Sobre a tarefa:
Por favor, responda com base na notícia sobre a reforma tributária:
1. Qual é o número do Projeto de Lei Complementar votado pela Câmara?
2. Qual deputado propôs retirar a incidência do ITCMD sobre os planos PGBL e VGBL?
3. A partir de qual valor em bens a emenda de Ivan Valente classificava uma grande fortuna?

Trecho da página:
* * * *

Câmara conclui votação de projeto que regulamenta a reforma tributária; texto vai ao Senado

Proposta cria regras para o Imposto sobre Bens e Serviços (IBS)

A Câmara dos Deputados concluiu a votação do projeto que regulamenta a gestão e a fiscalização do Imposto sobre Bens e Serviços (IBS), que vai substituir o ICMS (estadual) e o ISS (municipal). O Projeto de Lei Complementar (PLP) 108/24 é o segundo texto de regulamentação da reforma tributária e será enviado ao Senado.

Entre outros pontos, o projeto também regulamenta a incidência do Imposto sobre Transmissão Causa Mortis e Doações (ITCMD) e permite o uso da contribuição de iluminação pública para custear câmeras de vigilância.

O Plenário da Câmara votou nesta quarta-feira (30) destaques apresentados pelos partidos na tentativa de alterar o texto do relator, deputado Mauro Benevides Filho (PDT-CE). Algumas das mudanças sugeridas foram incorporadas por ele com a aprovação de uma nova emenda, como a retirada da incidência do ITCMD sobre pagamentos de planos de previdência complementar (PGBL e VGBL). Essa medida foi proposta pelo deputado Domingos Neto (PSD-CE).

A emenda também prevê a exclusão de multas e a não representação fiscal para fins penais contra o contribuinte se o processo administrativo tiver sido resolvido a favor do Fisco por voto de desempate do presidente da câmara de julgamento.

Outro ponto aceito pelo relator e pelo Plenário é que não serão considerados fato gerador do tributo os atos societários que resultem em benefícios desproporcionais para determinado sócio ou acionista sem justificativa “passível de comprovação” quando beneficiar pessoas vinculadas.

Um exemplo seria a transferência de controle acionário de um acionista prestes a falecer para outro da mesma família sem contrapartida que justifique a transação.

Por fim, a emenda aprovada prevê o recálculo da alíquota em um segundo momento de transmissão de bens por causa mortis se valores de aplicações financeiras tiverem sido transmitidos aos herdeiros em momento anterior, somando o valor total de bens transmitidos para fins de aplicação da progressividade de alíquota.

Mauro Benevides Filho, relator do projeto – Foto: Mário Agra/Câmara dos Deputados

Pontos rejeitados

Foram rejeitados os seguintes pontos:

– emenda do deputado Ivan Valente (Psol-SP) que pretendia instituir o Imposto sobre Grandes Fortunas (IGF), classificadas como o conjunto de bens que passe de R$ 10 milhões; e

– destaque do PL que pretendia excluir trecho no qual se atribui ao comitê gestor a realização da avaliação, a cada cinco anos, da eficiência, eficácia e qualidade de políticas sociais, ambientais e de desenvolvimento econômico e dos regimes especiais de tributação do IBS.

Comitê Gestor

Segundo o texto aprovado, o Comitê Gestor do IBS (CG-IBS) reunirá representantes de todos os entes federados para coordenar a arrecadação, a fiscalização, a cobrança e a distribuição desse imposto aos entes federados, elaborar a metodologia e o cálculo da alíquota; entre outras atribuições.

* * * *

Dados fornecidos:

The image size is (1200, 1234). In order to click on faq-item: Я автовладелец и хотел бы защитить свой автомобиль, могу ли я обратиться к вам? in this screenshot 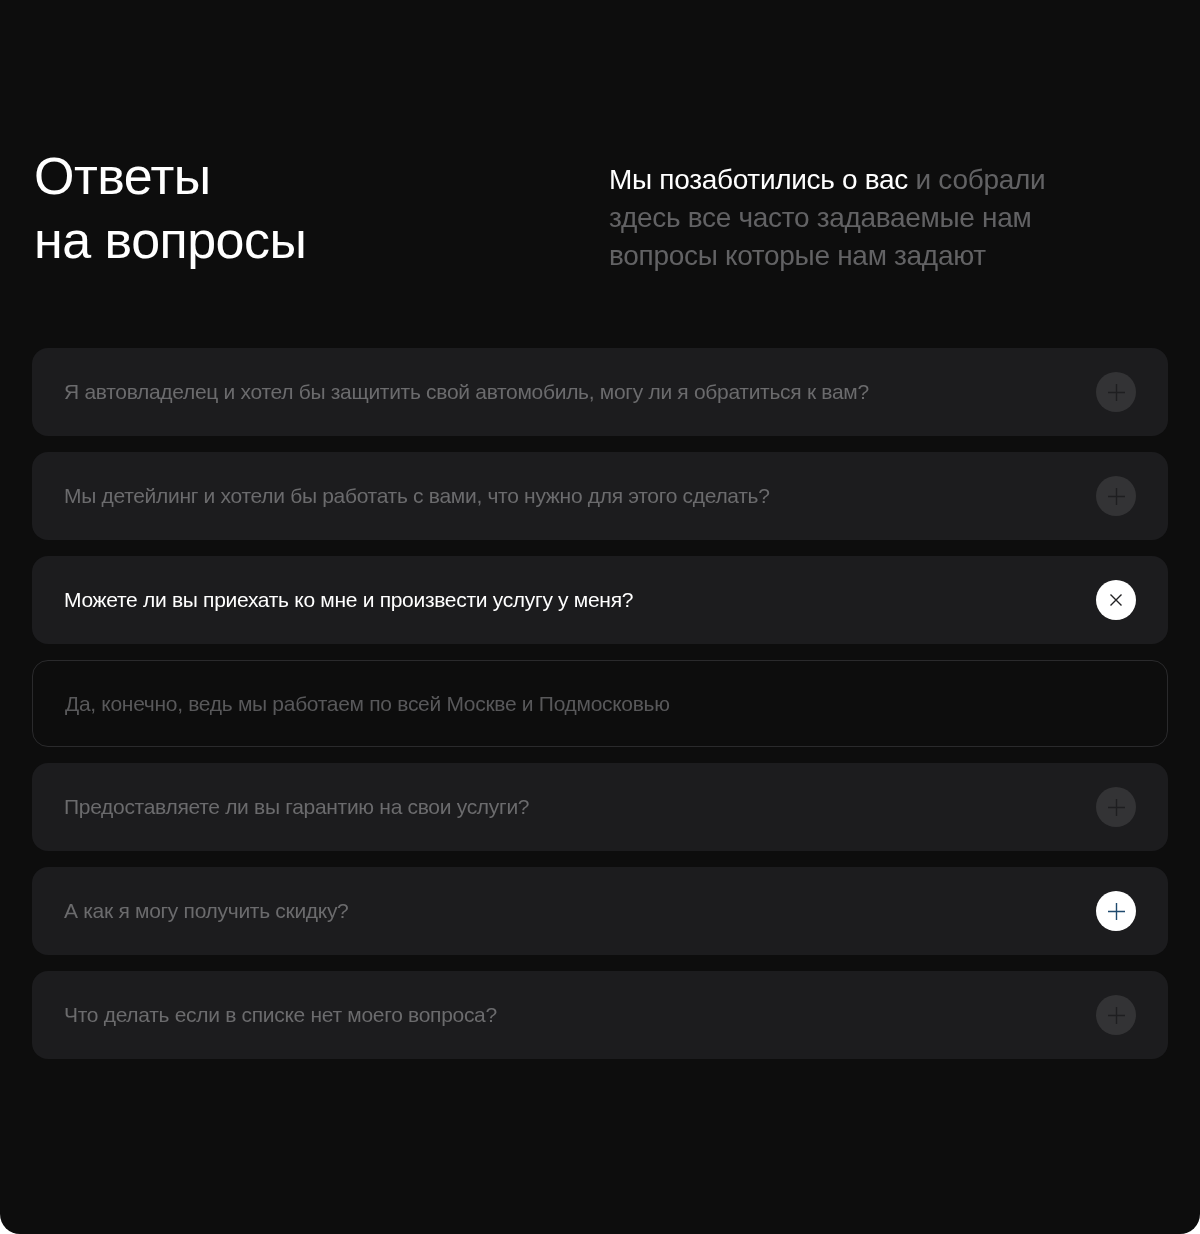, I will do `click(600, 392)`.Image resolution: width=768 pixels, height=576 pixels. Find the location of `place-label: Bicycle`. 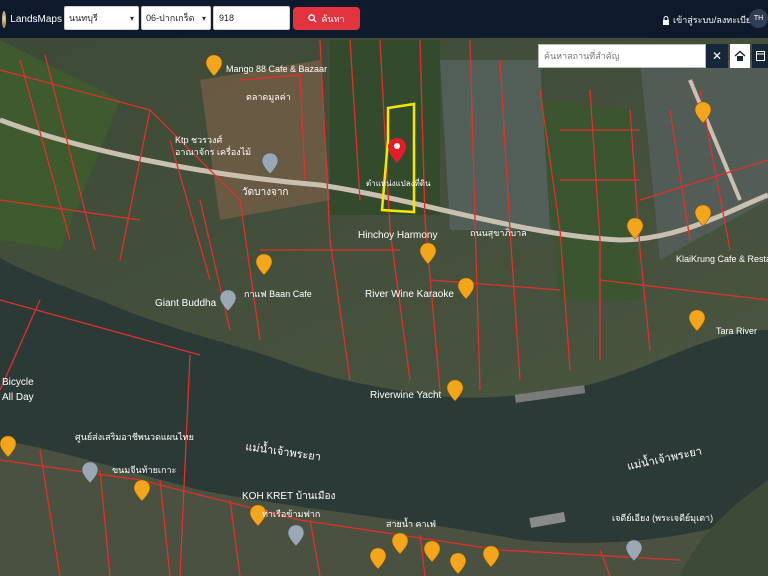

* * * *

Resposta do exercício:
1. PLP 108/24.
2. O deputado Domingos Neto (PSD-CE).
3. A partir de R$ 10 milhões.